Kinetic parameters of cleavage of low molecular mass non-specific (Z-Lys-SBzl) and specific (GD4K-na) substrates by the mutant variants of enteropeptidase in comparison with the wild type enzyme (L-HEP) indicate that all enteropeptidase variants have similar kinetic characteristics on non-specific substrates. On the other hand, the GD4Kna cleavage Km increased 2.2 folds with K219Q mutation, while R96K mutation practically did not influence to the kinetic parameters. Structural analysis of the mutant variants of enteropeptidase catalytic subunit showed that residue 96 influenced substrate selectivity via interactions with the residue P2 and its shielding from solvent, while the residue 219 can set ionic and hydrogen bonds with the residues P3 and P5.

Therefore, substitution of the Lys residue for Arg was suggested in the enteropeptidase cleavage sequence in fusion proteins to enhance large scale protein production in fusion expression systems. Also the improvement of enzyme affinity will diminish the amount of nonspecifically cleaved sites and as a result will improve the yield of target proteins in fusion systems.

b.6 Penicillin acylase mutants with improved enantioselectivity to be applied in specific enantio-resolutions and cascade reaction (reengineering enantioselectivity)

Penicillin acylase (PA) has been rationally engineered in order to increase its enantioselectivity towards an array of natural and non-natural amino acids, amino alcohols, aliphatic and aromatic amines which are fundamental building blocks in chemical and pharmaceutical industry. The ultimate aim is to allow the full exploitation of this well known, stable and industrially largely employed enzyme.

To generate a library of in silico mutants and to evaluate them in a rational way we have proposed, created and tested unique knowledge based rational prediction pipeline based on bioinformatics. It consists of four primary steps: bioinformatic analysis of target enzyme family, rational prediction of positions for point mutations based on this analysis, library generation, docking evaluation of mutant structures.

The first stage was to perform a bioinformatic sequence and structural analysis on the target enzyme family and to identify the members with clear indications of relationship. To perform this step the classical PSI-BLAST approach was extended by previously reported idea that a true homolog identified in a later iteration should have already revealed its identity as a homolog in the second round (the one using the first profile generated by PSI-BLAST and least likely corrupted).

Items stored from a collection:
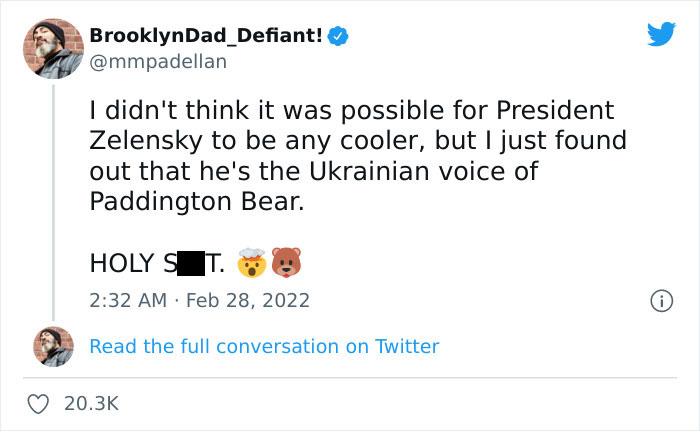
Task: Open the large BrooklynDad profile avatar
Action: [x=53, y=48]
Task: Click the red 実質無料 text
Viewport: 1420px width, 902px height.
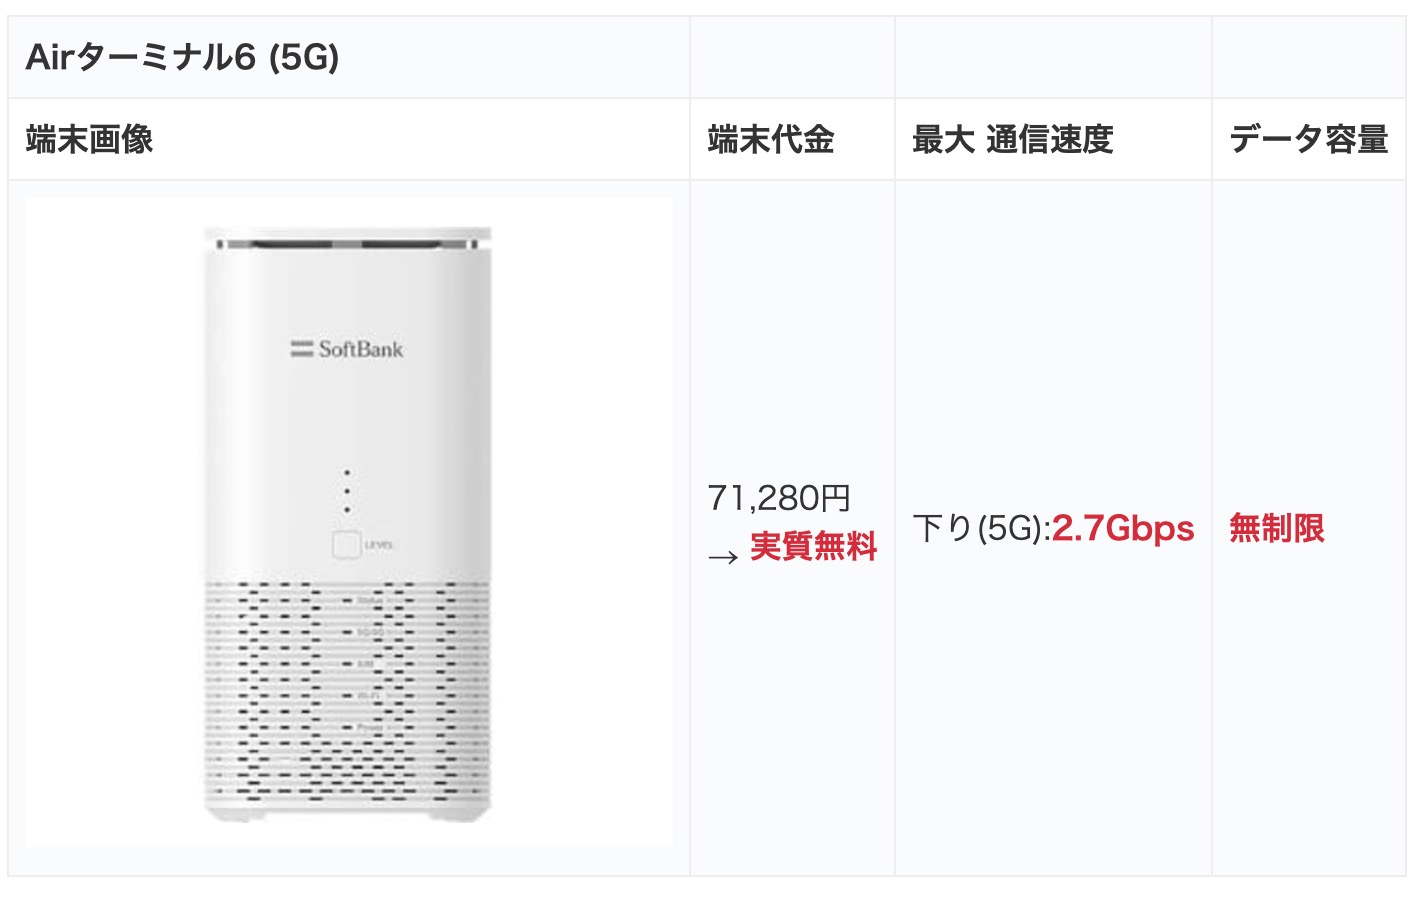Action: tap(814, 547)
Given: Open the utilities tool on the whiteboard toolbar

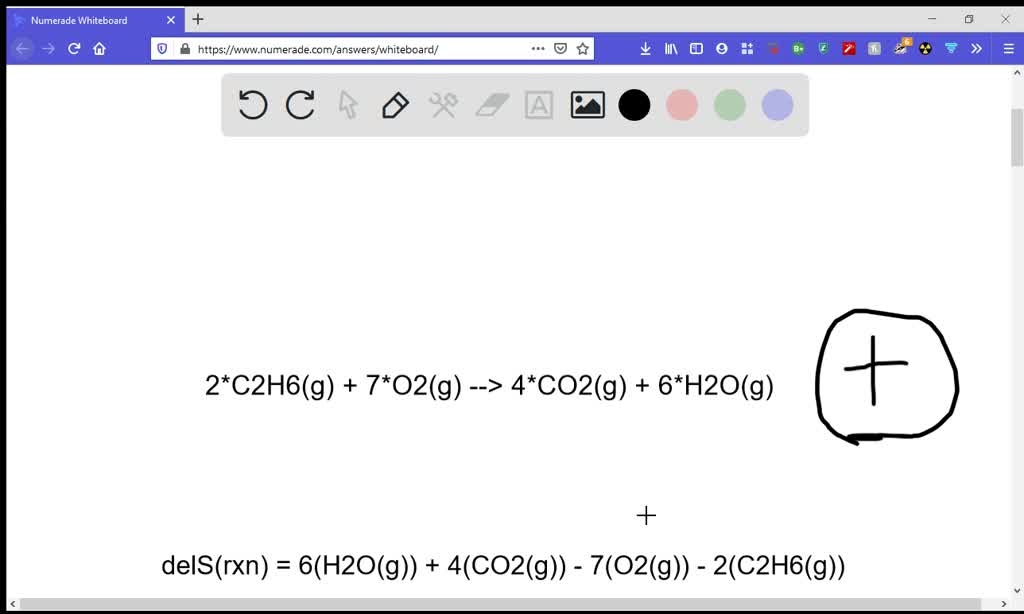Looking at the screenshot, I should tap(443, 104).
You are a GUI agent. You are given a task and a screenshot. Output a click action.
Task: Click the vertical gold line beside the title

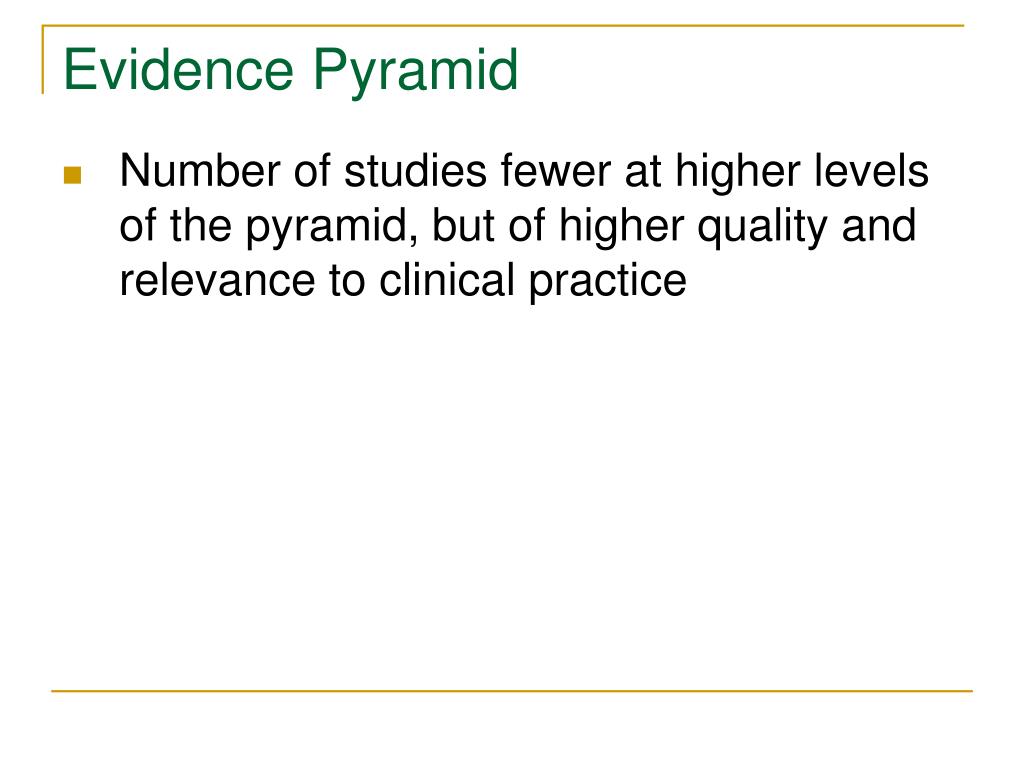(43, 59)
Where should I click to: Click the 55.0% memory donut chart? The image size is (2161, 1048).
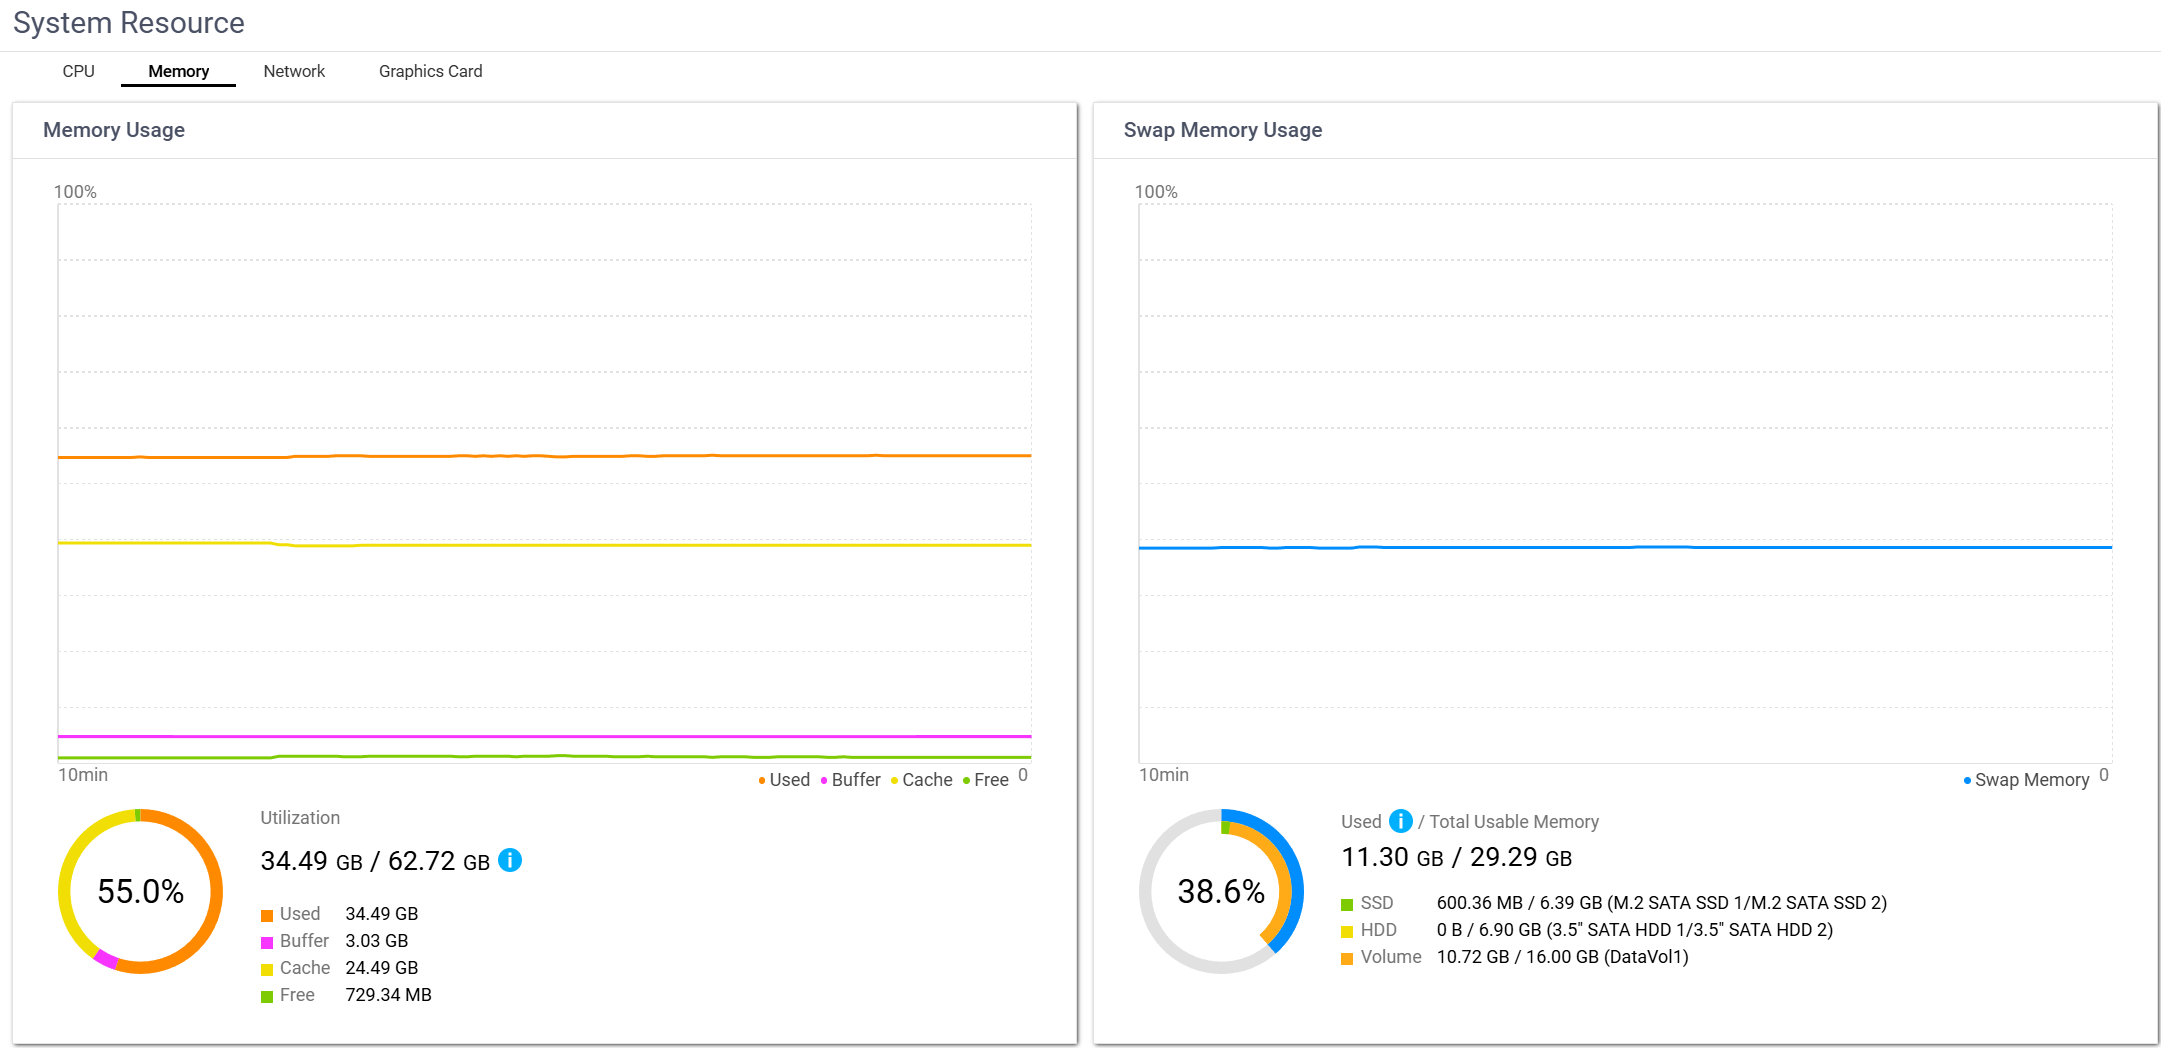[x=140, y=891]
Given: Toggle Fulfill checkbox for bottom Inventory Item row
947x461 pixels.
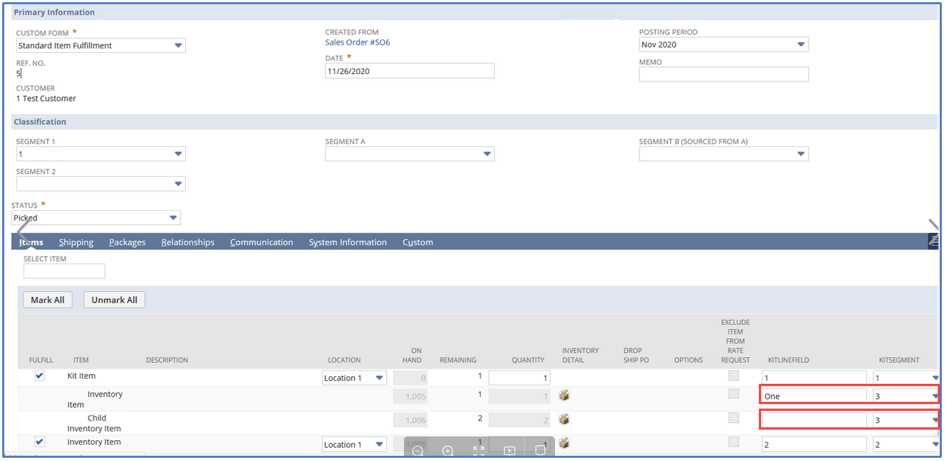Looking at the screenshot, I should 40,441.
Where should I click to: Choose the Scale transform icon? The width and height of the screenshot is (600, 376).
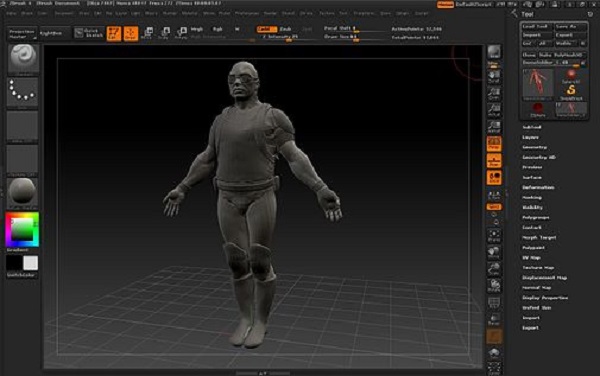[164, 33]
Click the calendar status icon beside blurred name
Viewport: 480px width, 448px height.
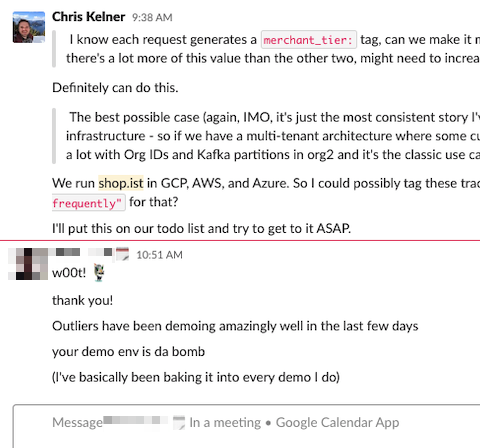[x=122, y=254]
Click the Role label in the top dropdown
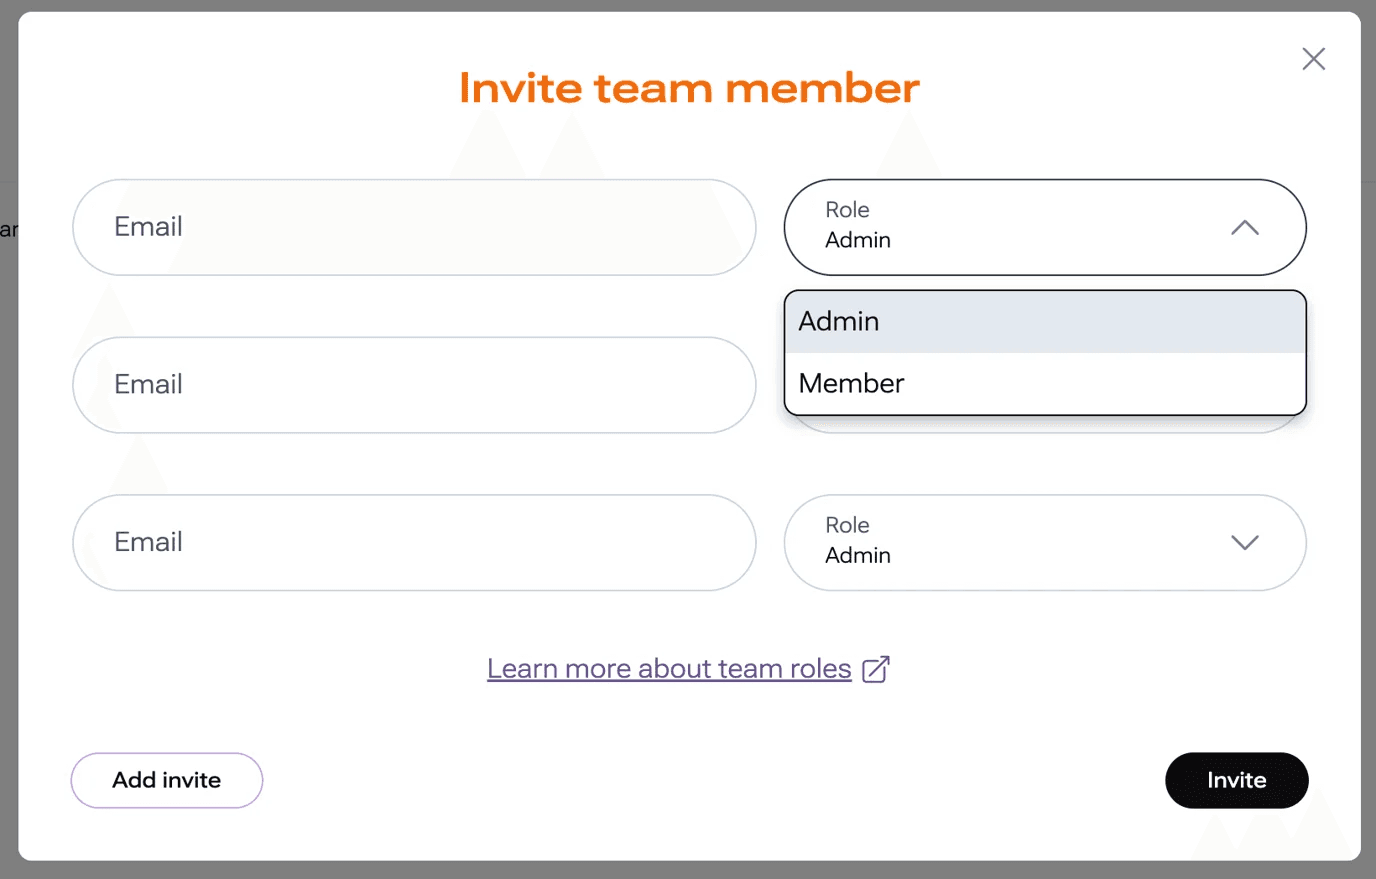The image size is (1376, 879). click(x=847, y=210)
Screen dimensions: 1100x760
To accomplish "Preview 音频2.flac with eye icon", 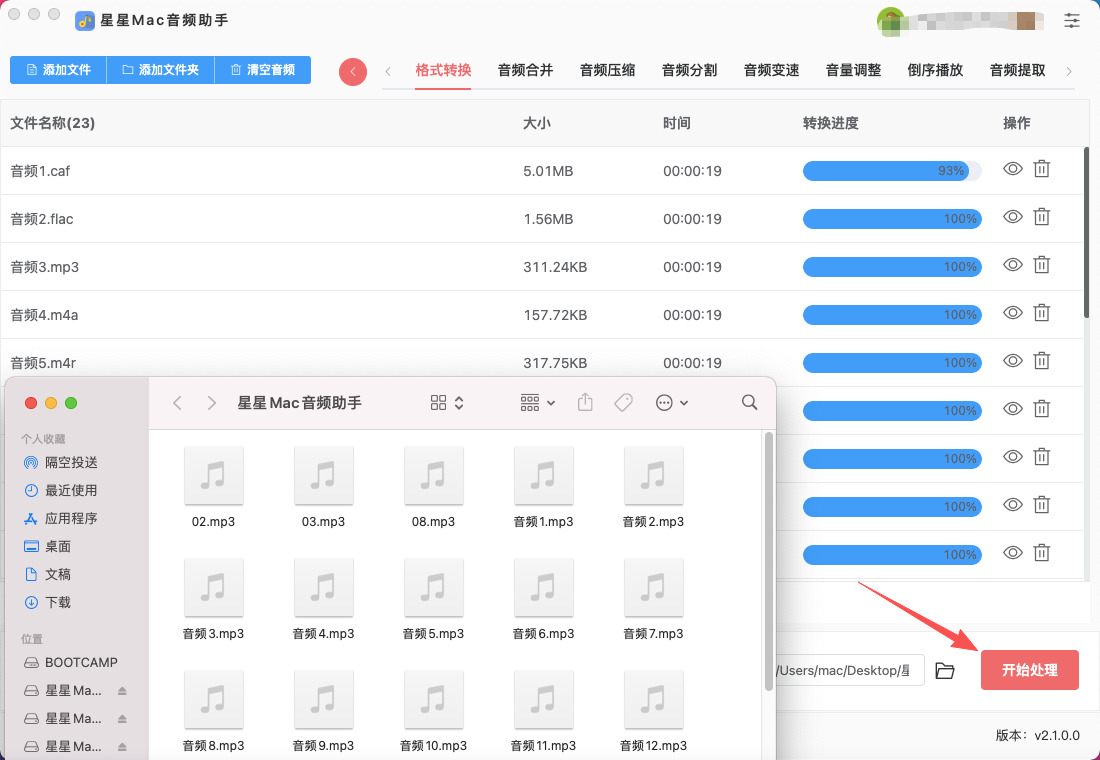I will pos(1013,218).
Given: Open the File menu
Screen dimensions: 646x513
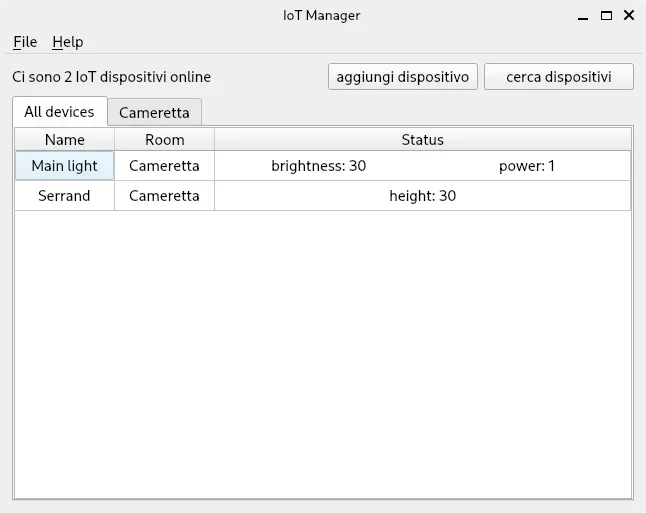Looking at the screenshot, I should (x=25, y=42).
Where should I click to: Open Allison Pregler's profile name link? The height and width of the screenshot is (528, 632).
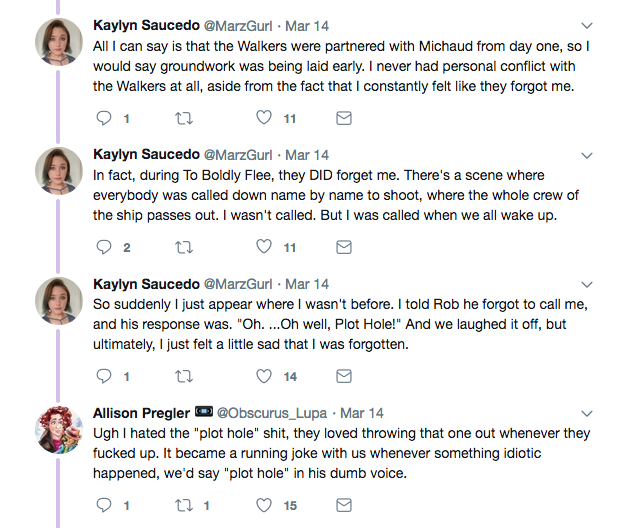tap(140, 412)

◆ The problem ◆
Proceed with the passage on engineering enteropeptidase and penicillin acylase by continuing it from its final sentence. The records play no part in what is asked here.

◆ Task response ◆
The second stage was to identify potential sites for point mutagenesis to convert the activities. By definition, orthologous and paralogous proteins have a common ancestor and thus almost always have the same general biochemical function. Orthologs, which diverge after speciation, normally have the same specificity. Thus a protein family can be divided into ortholog groups. Proteins from one group are considered to have the same functional specificity, whereas different groups generally have different specificities. A ?specificity group? in this case is a group of orthologous proteins having the same functional feature. Specificity of some groups may coincide or be unknown. The union of the derived groups should not necessarily cover the entire protein family. A set of positions of the MSA, which can best discriminate between these specificity groups, is called Specificity Determining Position. To perform the analysis we have extended out ZEBRA program that was originaly developed in our group in Lomonosov Moscow State University to analyze protein conservation. Advantageously, ZEBRA implements explicit calculation of physicochemical properties of residues located in one alignment column to benefit the cases with high physicochemical similarity inside the group and at the same time low physicochemical similarity between the groups.

It is important to note that no a priori knowledge about specificity groups is required to run the program though availability of such knowledge could accelerate the prediction.

ZEBRA could work with sequence and structure-based alignments. Updated ZEBRA v.3.1 now can perform advanced group-specific positions search, it has the capabilities to analyze big (MSA of hundreds of sequences) datasets, it is fast and highly scalable for multi-core CPUs.

Third stage was to generate the library based on acquired predictions. For modeling mutations in protein structures we used protocol based on a scoring function that consists of several types of physical potential energy terms and homology-derived restraints to predict the first generation coordinates of mutated side chains.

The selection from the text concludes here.